Although the traditional aim of basic scientific research was to find new knowledge and discover what is true, the search for truth now seems idealistic and is disappearing from view. For pure basic science, which seeks new knowledge for its own sake, there usually had been very little of looking to acquire profits from a research discovery; if the new basic knowledge later helps the public, then so much the better, but this was not the aim of the experimentation. Increased commercialization now has spread everywhere throughout basic research. In turn, this modern re-direction of research efforts strongly encourages applied research and equally strongly de-emphasizes basic research.
What are the main consequences of this ongoing commercialism in academic science? The chief effect is that the ever-increasing importance of profits causes the down-sizing of basic research.
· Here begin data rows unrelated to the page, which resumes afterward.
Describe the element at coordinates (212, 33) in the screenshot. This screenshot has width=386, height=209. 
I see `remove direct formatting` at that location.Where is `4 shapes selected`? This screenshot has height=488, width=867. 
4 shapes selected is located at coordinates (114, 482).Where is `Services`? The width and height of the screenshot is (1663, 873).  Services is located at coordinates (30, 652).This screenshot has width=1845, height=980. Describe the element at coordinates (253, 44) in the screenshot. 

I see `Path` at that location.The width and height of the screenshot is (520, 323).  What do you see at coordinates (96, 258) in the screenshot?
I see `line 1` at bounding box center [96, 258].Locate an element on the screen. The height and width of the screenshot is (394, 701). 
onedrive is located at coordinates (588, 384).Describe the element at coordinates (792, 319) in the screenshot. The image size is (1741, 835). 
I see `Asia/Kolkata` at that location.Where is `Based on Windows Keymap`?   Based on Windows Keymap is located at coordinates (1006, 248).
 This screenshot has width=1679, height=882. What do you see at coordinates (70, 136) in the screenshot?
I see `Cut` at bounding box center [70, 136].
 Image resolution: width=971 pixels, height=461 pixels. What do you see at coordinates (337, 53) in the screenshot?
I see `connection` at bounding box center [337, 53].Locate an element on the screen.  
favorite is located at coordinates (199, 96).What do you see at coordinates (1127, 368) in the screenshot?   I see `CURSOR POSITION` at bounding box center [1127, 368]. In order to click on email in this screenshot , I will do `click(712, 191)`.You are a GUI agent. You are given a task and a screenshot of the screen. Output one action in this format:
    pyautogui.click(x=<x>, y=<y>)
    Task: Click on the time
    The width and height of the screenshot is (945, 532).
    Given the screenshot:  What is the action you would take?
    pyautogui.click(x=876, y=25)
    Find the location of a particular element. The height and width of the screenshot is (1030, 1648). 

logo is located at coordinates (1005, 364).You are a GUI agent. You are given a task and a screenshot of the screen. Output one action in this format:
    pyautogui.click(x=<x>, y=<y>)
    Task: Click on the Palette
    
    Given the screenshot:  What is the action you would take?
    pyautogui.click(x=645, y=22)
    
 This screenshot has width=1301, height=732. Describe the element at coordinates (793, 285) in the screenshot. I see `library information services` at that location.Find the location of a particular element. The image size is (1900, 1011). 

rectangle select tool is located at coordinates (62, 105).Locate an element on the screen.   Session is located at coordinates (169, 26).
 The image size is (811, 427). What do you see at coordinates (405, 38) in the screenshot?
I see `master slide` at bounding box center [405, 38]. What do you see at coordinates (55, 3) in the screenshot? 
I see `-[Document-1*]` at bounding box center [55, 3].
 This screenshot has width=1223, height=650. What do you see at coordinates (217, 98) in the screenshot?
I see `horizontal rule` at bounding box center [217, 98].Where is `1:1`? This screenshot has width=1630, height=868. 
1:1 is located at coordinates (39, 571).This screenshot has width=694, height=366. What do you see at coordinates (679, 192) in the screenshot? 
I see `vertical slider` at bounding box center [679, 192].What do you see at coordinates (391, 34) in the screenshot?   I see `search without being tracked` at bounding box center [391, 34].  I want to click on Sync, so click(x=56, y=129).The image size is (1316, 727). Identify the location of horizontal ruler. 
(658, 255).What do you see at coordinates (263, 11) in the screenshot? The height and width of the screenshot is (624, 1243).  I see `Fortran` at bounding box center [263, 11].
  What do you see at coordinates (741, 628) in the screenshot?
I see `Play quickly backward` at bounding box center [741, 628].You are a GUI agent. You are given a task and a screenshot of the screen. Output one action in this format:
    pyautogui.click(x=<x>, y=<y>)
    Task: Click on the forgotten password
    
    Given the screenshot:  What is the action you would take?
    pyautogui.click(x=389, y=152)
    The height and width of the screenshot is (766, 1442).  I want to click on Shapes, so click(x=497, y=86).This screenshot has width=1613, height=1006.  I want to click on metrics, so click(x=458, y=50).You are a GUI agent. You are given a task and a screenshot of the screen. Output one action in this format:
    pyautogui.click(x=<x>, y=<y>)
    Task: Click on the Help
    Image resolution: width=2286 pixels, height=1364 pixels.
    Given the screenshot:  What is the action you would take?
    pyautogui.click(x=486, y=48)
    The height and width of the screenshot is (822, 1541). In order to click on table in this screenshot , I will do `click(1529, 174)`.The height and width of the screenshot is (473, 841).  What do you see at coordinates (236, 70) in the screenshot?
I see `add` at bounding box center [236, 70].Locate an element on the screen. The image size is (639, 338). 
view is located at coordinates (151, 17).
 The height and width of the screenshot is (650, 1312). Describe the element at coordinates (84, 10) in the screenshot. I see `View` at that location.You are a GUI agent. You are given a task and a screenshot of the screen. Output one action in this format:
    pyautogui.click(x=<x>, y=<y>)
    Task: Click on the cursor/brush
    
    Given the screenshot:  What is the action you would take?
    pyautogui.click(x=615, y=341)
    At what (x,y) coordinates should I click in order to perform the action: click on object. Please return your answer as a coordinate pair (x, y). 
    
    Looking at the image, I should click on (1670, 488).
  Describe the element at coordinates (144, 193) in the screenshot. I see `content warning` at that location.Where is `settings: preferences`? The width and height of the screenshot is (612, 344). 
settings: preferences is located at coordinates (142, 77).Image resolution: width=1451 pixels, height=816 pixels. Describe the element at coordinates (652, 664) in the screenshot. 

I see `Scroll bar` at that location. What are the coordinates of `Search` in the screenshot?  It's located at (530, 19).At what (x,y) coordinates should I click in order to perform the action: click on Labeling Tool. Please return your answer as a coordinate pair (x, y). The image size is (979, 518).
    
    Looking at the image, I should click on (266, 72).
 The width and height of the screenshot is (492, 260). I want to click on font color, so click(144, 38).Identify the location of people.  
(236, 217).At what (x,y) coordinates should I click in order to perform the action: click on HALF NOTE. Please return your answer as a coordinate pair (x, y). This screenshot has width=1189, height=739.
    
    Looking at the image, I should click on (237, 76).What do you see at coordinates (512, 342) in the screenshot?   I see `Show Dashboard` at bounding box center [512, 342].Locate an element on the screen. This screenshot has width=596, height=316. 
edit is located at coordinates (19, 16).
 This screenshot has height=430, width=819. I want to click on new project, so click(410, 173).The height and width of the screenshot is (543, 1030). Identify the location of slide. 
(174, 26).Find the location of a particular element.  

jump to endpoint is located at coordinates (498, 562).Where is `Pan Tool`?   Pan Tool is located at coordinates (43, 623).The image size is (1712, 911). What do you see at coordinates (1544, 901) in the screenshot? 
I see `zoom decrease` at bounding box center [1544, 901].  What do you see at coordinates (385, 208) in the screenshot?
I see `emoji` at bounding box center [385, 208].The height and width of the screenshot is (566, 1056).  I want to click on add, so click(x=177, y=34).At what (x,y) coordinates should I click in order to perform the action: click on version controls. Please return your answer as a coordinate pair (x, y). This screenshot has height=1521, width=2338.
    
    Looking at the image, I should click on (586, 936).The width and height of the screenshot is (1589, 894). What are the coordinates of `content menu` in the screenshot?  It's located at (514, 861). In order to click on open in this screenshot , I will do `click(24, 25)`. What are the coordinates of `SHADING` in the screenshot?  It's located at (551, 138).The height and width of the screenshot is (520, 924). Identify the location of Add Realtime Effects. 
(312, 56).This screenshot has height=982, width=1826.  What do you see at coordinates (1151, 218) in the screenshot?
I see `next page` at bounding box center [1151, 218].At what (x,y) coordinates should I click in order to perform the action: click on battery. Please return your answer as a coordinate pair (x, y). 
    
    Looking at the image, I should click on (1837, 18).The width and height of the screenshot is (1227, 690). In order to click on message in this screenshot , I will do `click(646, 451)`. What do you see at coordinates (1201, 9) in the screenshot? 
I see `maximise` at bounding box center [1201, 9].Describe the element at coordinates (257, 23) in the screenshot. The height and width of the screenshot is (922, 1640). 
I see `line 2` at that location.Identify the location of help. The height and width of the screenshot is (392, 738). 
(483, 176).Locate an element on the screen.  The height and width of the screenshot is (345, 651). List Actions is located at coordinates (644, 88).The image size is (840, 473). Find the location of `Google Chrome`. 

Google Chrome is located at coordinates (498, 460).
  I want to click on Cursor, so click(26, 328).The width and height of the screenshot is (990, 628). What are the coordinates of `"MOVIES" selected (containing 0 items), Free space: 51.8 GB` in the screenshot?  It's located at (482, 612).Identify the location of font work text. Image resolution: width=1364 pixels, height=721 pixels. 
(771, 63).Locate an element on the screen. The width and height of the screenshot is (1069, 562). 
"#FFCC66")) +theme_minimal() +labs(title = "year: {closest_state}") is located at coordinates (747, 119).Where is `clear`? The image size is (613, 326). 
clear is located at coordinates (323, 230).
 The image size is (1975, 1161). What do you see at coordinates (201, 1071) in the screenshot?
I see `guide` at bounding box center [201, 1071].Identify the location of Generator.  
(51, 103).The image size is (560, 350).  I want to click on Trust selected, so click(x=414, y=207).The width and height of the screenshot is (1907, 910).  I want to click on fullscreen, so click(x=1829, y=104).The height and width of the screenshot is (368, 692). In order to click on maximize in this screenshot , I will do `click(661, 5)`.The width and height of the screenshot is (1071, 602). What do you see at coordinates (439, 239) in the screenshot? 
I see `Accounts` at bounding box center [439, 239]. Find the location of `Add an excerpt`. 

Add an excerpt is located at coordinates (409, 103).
Indeed, to a growing extent, both research investigations in universities and the enthusiasm of the granting agencies now are directed towards applied research and engineering rather than to basic studies. Why is it considered horrible if basic investigations are disfavored and diminishing? The reason is that almost all of the wonderful new high technology devices and other features that characterize modern life have arisen by the work of applied scientists and engineers upon the preceding discoveries by basic researchers. Basic science is the necessary precursor to later studies and developments by applied scientists and engineers. If basic research decreases its production of new findings, there will inevitably follow a slowing of new and improved products and processes; that will have negative effects upon everyone.
Yet other bad effects of the commercialization of university science include: (1) creativity, formation of new concepts, and curiosity are decreased inside the research endeavor; (2) the conduct of experimental studies are made more mechanical, and more studies are channeled towards large groups where each individual scientist necessarily becomes a doctoral technician, rather than an independent thinker and creative doer; and, (3) as individual activities and creativity in basic science are increasingly smothered, so is the traditional main source being lessened for new thoughts, unconventional ideas, new concepts, and perception of unexpected interrelationships. The new chief aim of acquiring financial profits (i.e., as research grants) further subverts the traditional conduct of scientific research in academia by exposing it to all the greed, cheating, and underhanded actions that are sadly characteristic of the dynamics of money in too many modern businesses. All these effects from pervasive commercialization are having a very negative influence on the progress of science in the modern world.
There are many other important aspects of this subject, and all of these are very infrequently discussed. I will deal much further with commercialization and other modern problems for science and for research by university faculty within future postings.